DTD Episode 20 Show Notes
But WHY is Your Employee Annoying You?
2 Simple Steps to Find the Why and Take Action
I once had a client share that she was doing all that she could to avoid an employee that she just could not stand.
“What is she doing that’s so annoying?”, I asked.
Upon further investigation I learned that the employee was a whiner. She complained about her life, her work, and her co-workers constantly.
I quickly pointed out that ignoring her was problematic on many levels. Here’s what I shared
1. She was probably annoying the rest of the team as well and creating lots of drama. By choosing to ignore rather than address her whining the behavior would continue unchecked. Fellow employees, not empowered to actually do anything about her or for her may end up leaving out of frustration. At a minimum she was wreaking havoc and frustrating her team. You can’t have such energy busting behavior at work!
2. Think of all the wasted time! Every minute she is using during paid time to complain without problem solving is productivity time lost. And you are not just losing the time of the annoying employee. You are also losing the time of the co-worker she’s talking to. And, if anyone is complaining ABOUT her after the fact, there’s some more productivity time down the tubes!
3. Think of all the wasted money! Consider the hourly rates of all of the people who have engaged in complaining with her or about her for 5, 10, 15 minutes or more. Add up the time and multiply by the pay per minute. Staggering, I promise you!
4. What if there are some nuggets of value to some of her complaints? It’s the boy who cried wolf syndrome. She complains non-stop and now no one actually listens to a word she says. There may be times when there is valuable insight mixed in with all of the garbage coming out. You are missing the opportunity to gain anything from her perspective. She has become a silent and yet loud force in your organization. If she focused on communicating just what was most important and relevant you might gain value.
5. She doesn’t realize it………Probably. People politely listening and a boss who listens or avoids all reinforce her belief that it’s okay to air all of your grievances constantly at work. You’ve all become the shoulder she can cry on or the listening ear. It might be her way of getting attention or feeling important. It’s all misguided. I have also seen more than once that, believe it or not, people who talk a lot often do so because they feel unheard. It becomes a self-fulfilling prophecy. I’m not heard. Let me speak more or speak louder. And then they are heard even less. She doesn’t realize that she’s minimizing her ability to be successful and driving everyone crazy. She is also diminishing her ability to have real and valuable impact.

• _RECORD EXCERPTS_:
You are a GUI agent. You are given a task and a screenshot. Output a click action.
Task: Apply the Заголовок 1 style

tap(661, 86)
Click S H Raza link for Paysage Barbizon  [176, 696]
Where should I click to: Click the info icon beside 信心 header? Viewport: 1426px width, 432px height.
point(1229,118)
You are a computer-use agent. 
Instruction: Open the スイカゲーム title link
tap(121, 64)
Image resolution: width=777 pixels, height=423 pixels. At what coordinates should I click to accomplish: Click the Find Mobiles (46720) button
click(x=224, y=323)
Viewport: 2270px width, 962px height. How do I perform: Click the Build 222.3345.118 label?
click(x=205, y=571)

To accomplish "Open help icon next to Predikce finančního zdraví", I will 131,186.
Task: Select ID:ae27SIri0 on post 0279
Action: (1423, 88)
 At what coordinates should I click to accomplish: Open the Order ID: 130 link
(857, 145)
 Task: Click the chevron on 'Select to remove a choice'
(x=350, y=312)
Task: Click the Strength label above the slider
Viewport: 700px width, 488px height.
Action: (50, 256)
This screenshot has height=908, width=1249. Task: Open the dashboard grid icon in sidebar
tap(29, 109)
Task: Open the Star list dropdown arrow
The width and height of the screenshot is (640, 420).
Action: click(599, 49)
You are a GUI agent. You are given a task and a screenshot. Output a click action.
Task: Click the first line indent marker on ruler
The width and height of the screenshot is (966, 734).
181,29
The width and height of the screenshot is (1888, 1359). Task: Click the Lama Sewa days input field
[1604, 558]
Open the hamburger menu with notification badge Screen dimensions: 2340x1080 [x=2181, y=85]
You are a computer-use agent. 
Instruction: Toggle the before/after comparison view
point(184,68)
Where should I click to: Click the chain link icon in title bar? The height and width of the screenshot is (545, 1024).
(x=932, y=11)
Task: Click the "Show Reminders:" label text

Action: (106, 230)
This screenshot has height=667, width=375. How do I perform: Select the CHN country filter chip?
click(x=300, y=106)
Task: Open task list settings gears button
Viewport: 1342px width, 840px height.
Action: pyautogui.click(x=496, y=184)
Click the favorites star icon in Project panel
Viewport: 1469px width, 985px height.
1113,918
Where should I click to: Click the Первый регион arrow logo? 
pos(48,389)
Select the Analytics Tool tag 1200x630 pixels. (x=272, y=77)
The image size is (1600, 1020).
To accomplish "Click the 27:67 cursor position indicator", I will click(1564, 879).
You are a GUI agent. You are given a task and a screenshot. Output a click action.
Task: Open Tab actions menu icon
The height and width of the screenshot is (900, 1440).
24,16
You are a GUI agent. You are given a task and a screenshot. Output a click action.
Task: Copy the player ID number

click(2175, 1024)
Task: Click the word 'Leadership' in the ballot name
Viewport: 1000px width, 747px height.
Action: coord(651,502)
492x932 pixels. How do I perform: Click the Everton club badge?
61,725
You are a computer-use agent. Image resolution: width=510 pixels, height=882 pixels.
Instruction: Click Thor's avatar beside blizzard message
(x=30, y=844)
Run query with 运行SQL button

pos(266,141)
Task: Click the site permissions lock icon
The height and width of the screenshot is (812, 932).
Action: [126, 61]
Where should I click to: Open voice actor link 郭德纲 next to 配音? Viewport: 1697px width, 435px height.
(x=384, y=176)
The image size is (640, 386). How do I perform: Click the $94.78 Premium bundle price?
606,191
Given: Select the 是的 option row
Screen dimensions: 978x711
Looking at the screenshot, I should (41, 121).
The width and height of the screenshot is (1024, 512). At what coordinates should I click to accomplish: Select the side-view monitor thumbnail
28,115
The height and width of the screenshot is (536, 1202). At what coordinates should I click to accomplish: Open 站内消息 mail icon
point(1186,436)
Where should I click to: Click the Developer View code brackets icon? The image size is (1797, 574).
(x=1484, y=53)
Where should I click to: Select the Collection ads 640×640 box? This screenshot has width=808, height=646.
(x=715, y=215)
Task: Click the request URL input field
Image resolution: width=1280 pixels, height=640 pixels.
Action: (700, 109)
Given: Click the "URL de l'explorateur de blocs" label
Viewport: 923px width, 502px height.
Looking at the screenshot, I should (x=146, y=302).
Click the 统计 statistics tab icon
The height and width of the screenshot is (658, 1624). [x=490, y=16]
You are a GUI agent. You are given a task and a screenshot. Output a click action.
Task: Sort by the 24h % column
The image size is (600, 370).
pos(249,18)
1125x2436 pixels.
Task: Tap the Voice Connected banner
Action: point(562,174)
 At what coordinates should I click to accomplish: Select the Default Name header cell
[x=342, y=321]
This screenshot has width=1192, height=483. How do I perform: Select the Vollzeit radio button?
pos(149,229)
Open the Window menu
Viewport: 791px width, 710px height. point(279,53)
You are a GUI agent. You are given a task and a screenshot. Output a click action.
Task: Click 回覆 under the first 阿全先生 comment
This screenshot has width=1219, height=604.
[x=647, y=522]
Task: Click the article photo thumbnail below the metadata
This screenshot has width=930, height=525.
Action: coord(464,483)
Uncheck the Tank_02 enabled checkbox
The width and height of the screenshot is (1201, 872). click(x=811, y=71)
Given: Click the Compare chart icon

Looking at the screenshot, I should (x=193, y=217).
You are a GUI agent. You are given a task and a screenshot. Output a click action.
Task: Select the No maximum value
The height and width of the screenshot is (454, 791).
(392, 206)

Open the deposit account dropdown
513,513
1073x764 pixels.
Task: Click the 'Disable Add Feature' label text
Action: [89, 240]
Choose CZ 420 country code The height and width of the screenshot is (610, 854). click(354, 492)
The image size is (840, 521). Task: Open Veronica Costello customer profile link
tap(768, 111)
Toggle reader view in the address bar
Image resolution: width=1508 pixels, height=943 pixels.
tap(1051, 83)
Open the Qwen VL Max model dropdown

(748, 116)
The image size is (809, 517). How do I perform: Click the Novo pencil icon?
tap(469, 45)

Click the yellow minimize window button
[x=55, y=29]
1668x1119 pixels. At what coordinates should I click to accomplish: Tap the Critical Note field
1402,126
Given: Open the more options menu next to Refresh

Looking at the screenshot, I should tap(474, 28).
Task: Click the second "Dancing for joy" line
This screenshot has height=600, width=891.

• _WHAT IS REQUIRED_:
Pick up the show notes on the whining employee after their final sentence and carry them forward.

• _RESULT OF THIS EXERCISE_:
So, my wonderful listening leaders, please, please please, figure out exactly why that employee is annoying you. Then create an action plan for them and communicate it. Give that annoying employee, your team and your business a fighting chance!
Your annoying employee may not be a complainer. Perhaps your annoyance is lacking the right skills to do the job well, or is too hyper or too bitter. Maybe he makes too many mistakes or she snaps her gum or has an issue with body odor.
Choosing to ignore or avoid is a decision to allow or maybe even encourage the annoyance. I encourage you to get clear, create a plan and take action instead.
Here are the steps to take to get in action. Either start with the annoying employees or just go for it and analyze your entire team. It’s time to diagnose why and create a plan.
In a simple Word Document create a column to document specifically what the issue is. Then determine whether the employee issues are an attitude or aptitude issue. Are they both willing and able to do the job?
If it’s an attitude issue, there’s really no process other than to document and then communicate the new expectation. If it is a complaining problem I recommend a conversation that will help the annoyer gain insight about what they are doing and the impact it is having on themselves, the team and the business. Be empathetic rather than overbearing. They may have the best intentions with the wrong execution. Help them hone and redirect some succinct communication efforts with a new emphasis on creating solutions along with identifying issues.
If it’s an aptitude issue, you have to get specific. Which knowledge, skills or abilities are they missing? Is there a plan that can get them to perform the way they must? Should they shadow a co-worker or take an online class? Or is the investment doable or too much?